Managing init Script and Spark Configurations
-
Run the following command.
cd ~/privacera/privacera-manager/output/databricks vi ranger_enable.sh
-
In the
CUST_CONF_URL
property, add the public URL of the GCP storage bucket where you placed theprivacera_custom_conf.zip
.export CUST_CONF_URL=https://storage.googleapis.com/${PUBLIC_GCS_BUCKET}/ranger_enable.sh
-
Upload the init script,
ranger_enable.sh
, to your Google Cloud Storage account and copy the file path of the script. For example, gs://privacera/dev/init/ranger_enable.sh -
Log on to the Databricks console with your account and open the target cluster or create a new cluster.
-
Open the Cluster dialog and go to Edit mode.
-
Open Advanced Options, open the tab Init Scripts. Enter (paste) the file path from step 3 for the init script location. Save (Confirm) this configuration.
-
Open Advanced Options, open the tab Spark. Add the following content to the Spark Config edit box:
spark.driver.extraJavaOptions -javaagent:/databricks/jars/privacera-agent.jar spark.databricks.isv.product privacera spark.databricks.pyspark.enableProcessIsolation false privacera.spark.view.levelmaskingrowfilter.extension.enable true
-
Save (Confirm) this configuration.
-
Start (or Restart) the selected Databricks Cluster.
Validation
In order to help evaluate the use of Privacera with Databricks, Privacera provides a set of Privacera Manager 'demo' notebooks. These can be downloaded from Privacera S3 repository using either your favorite browser, or a command line 'wget'. Use the notebook/sql sequence that matches your cluster.
-
Download using your browser (just click on the correct file for your cluster, below:
https://privacera.s3.amazonaws.com/public/pm-demo-data/databricks/PrivaceraSparkPlugin.sql
If AWS S3 is configured from your Databricks cluster: https://privacera.s3.amazonaws.com/public/pm-demo-data/databricks/PrivaceraSparkPluginS3.sql
If ADLS Gen2 is configured from your Databricks cluster: https://privacera.s3.amazonaws.com/public/pm-demo-data/databricks/PrivaceraSparkPluginADLS.sql
or, if you are working from a Linux command line, use the 'wget' command to download.

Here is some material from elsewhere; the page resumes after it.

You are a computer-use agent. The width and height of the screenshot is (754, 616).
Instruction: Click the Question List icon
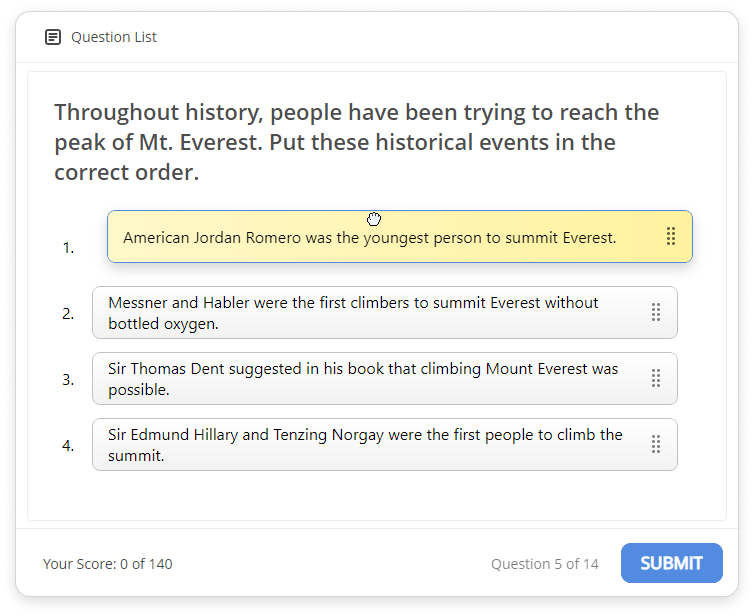click(x=53, y=37)

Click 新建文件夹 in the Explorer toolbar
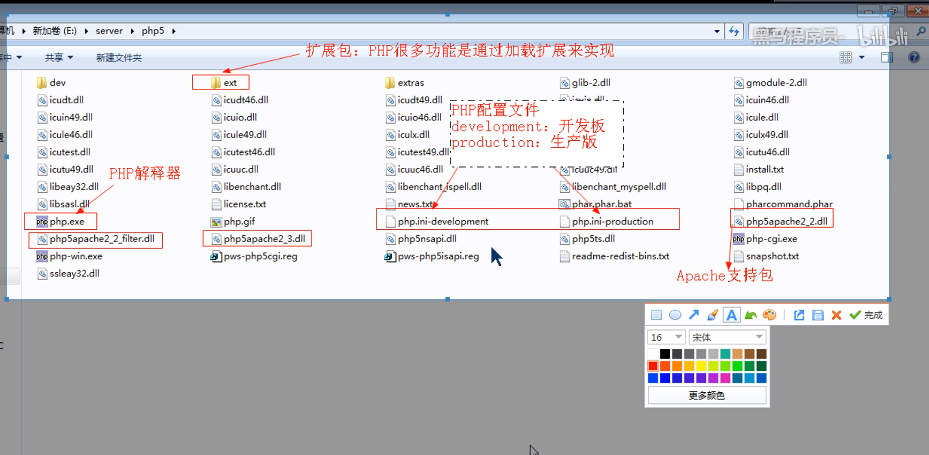coord(119,58)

wget https://privacera.s3.amazonaws.com/public/pm-demo-data/databricks/PrivaceraSparkPlugin.sql -O PrivaceraSparkPlugin.sql
wget https://privacera.s3.amazonaws.com/public/pm-demo-data/databricks/PrivaceraSparkPluginS3.sql -O PrivaceraSparkPluginS3.sql
wget https://privacera.s3.amazonaws.com/public/pm-demo-data/databricks/PrivaceraSparkPluginADLS.sql -O PrivaceraSparkPluginADLS.sql
-
Import the Databricks notebook:
- Login to Databricks Console ->
- Select Workspace -> Users -> Your User ->
- Click on drop down ->
- Click on Import and Choose the file downloaded
-
Follow the suggested steps in the text of the notebook to exercise and validate Privacera with Databricks.